■ **Requirement**: Reproduce each of the rows below word for word, leaving out the pictures.

■ **Records provided**:
|---|

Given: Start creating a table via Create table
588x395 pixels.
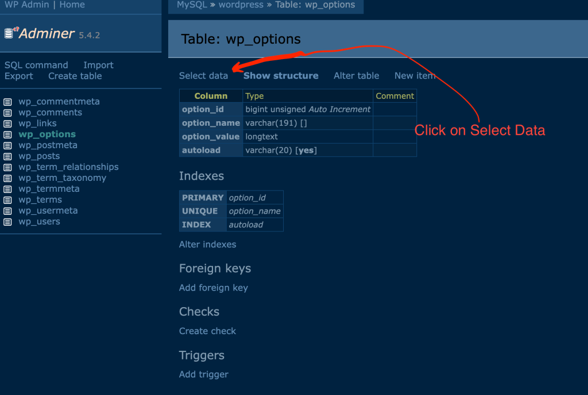Looking at the screenshot, I should click(x=75, y=76).
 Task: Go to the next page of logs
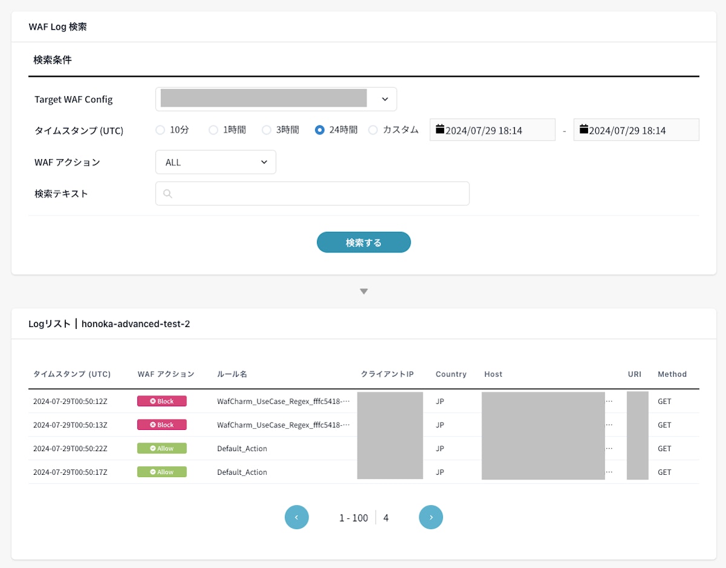click(431, 517)
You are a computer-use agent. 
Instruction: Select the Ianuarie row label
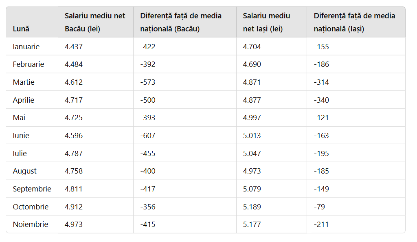26,46
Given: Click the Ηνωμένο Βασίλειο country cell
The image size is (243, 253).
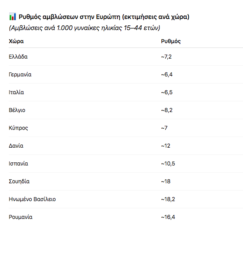Looking at the screenshot, I should point(32,199).
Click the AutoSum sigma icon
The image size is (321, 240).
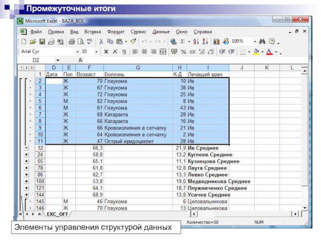coord(183,41)
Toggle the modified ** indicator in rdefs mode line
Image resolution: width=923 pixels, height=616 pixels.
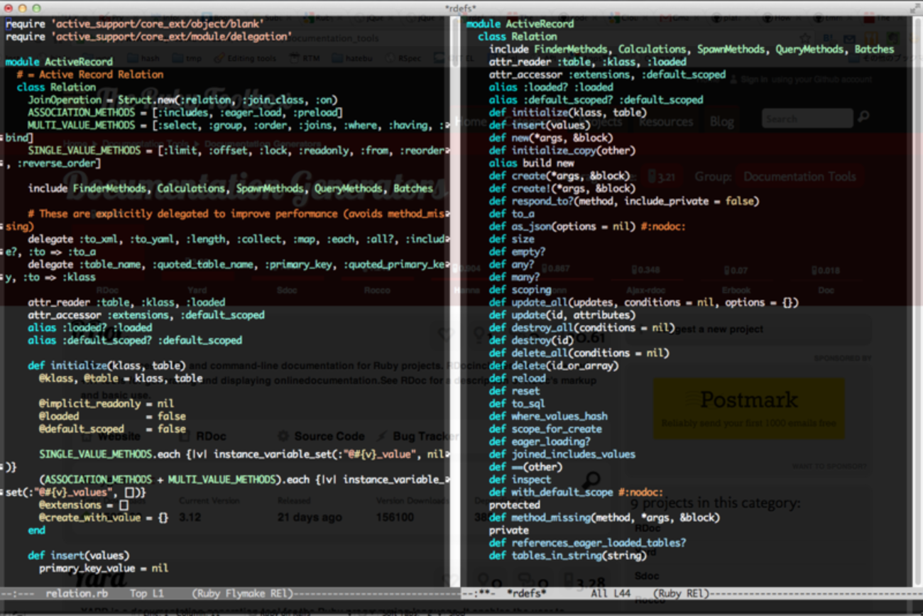click(481, 593)
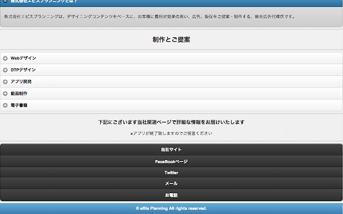Tap the お電話 button
The image size is (343, 214).
(171, 195)
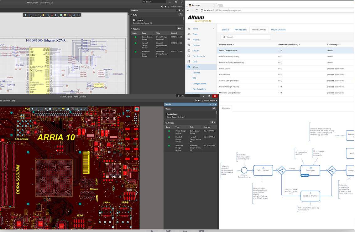Open Part Requests in the Vault sidebar
Viewport: 355px width, 232px height.
tap(198, 56)
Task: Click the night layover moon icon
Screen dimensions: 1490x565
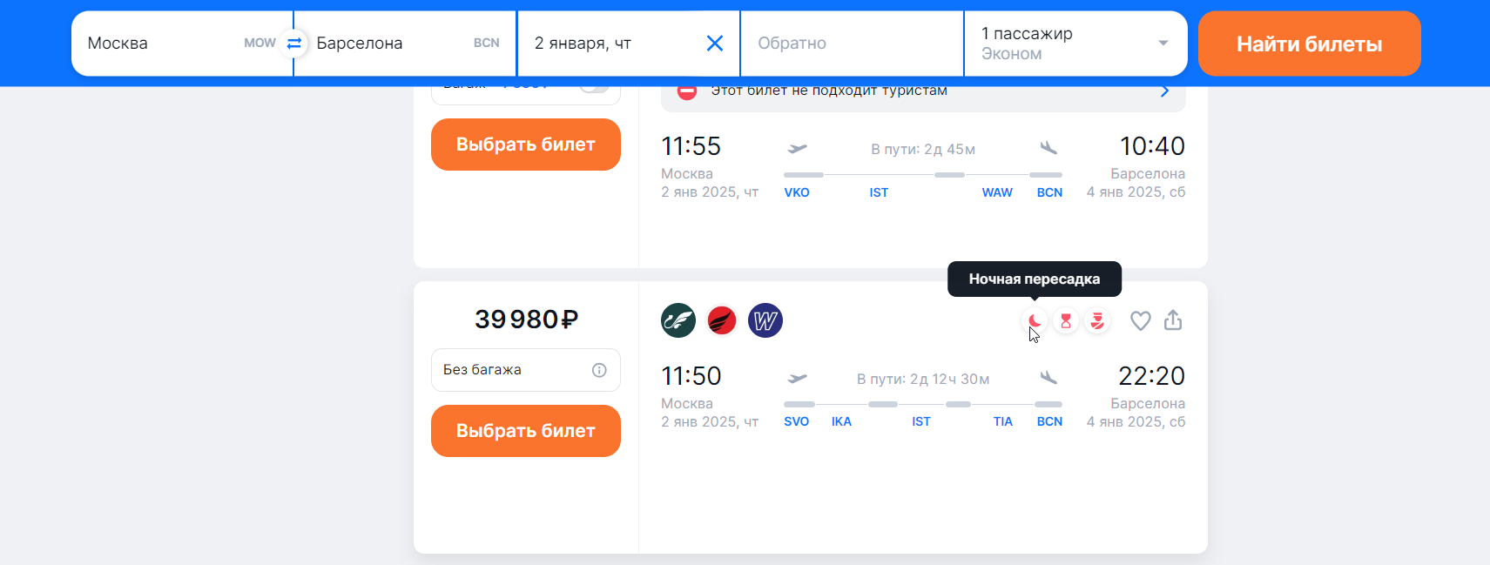Action: 1035,321
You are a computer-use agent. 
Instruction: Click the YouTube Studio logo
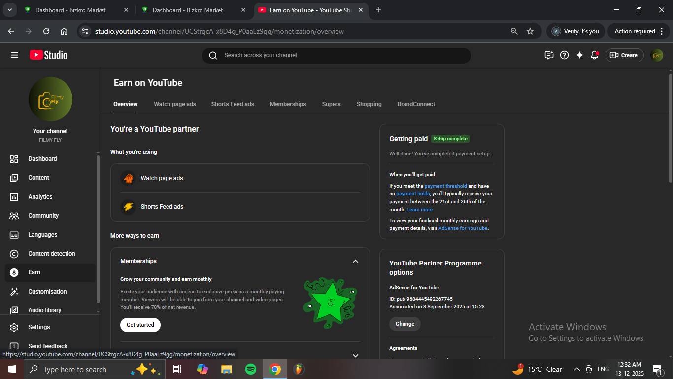click(x=48, y=55)
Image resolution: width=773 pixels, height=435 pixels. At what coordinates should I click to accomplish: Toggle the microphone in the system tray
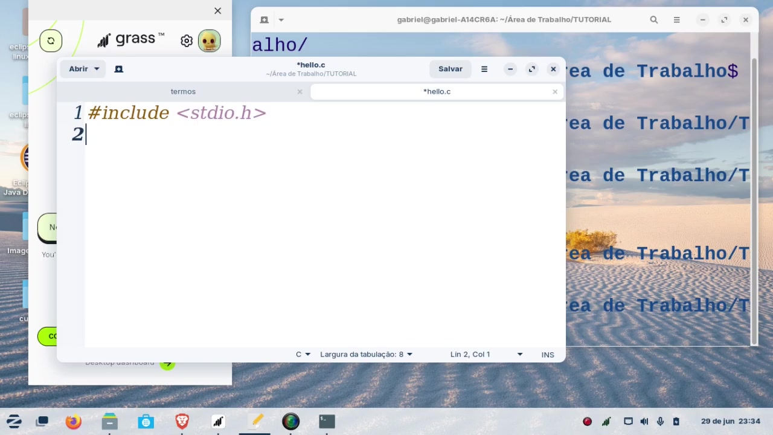[660, 421]
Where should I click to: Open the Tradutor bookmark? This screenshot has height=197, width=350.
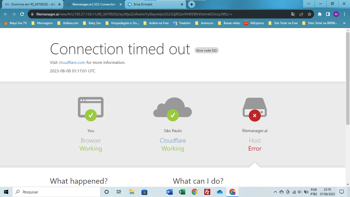click(182, 23)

|---|

■ **Written solution**:
Given: Start creating a table via Create table
588x395 pixels.
Looking at the screenshot, I should click(x=75, y=76).
 Task: Go to the next page of logs
click(431, 517)
You are a computer-use agent. 
Instruction: Select the Ianuarie row label
26,46
Given: Click the Ηνωμένο Βασίλειο country cell
The image size is (243, 253).
Looking at the screenshot, I should point(32,199).
Click the AutoSum sigma icon
The image size is (321, 240).
coord(183,41)
Toggle the modified ** indicator in rdefs mode line
Image resolution: width=923 pixels, height=616 pixels.
click(481, 593)
Tap the お電話 button
The image size is (343, 214).
(171, 195)
Open Part Requests in the Vault sidebar
Viewport: 355px width, 232px height.
tap(198, 56)
Task: Click the night layover moon icon
Screen dimensions: 1490x565
Action: 1035,321
You are a computer-use agent. 
Instruction: Click the YouTube Studio logo
click(x=48, y=55)
Image resolution: width=773 pixels, height=435 pixels. At what coordinates should I click to accomplish: Toggle the microphone in the system tray
[660, 421]
Where should I click to: Open the Tradutor bookmark? This screenshot has height=197, width=350.
click(182, 23)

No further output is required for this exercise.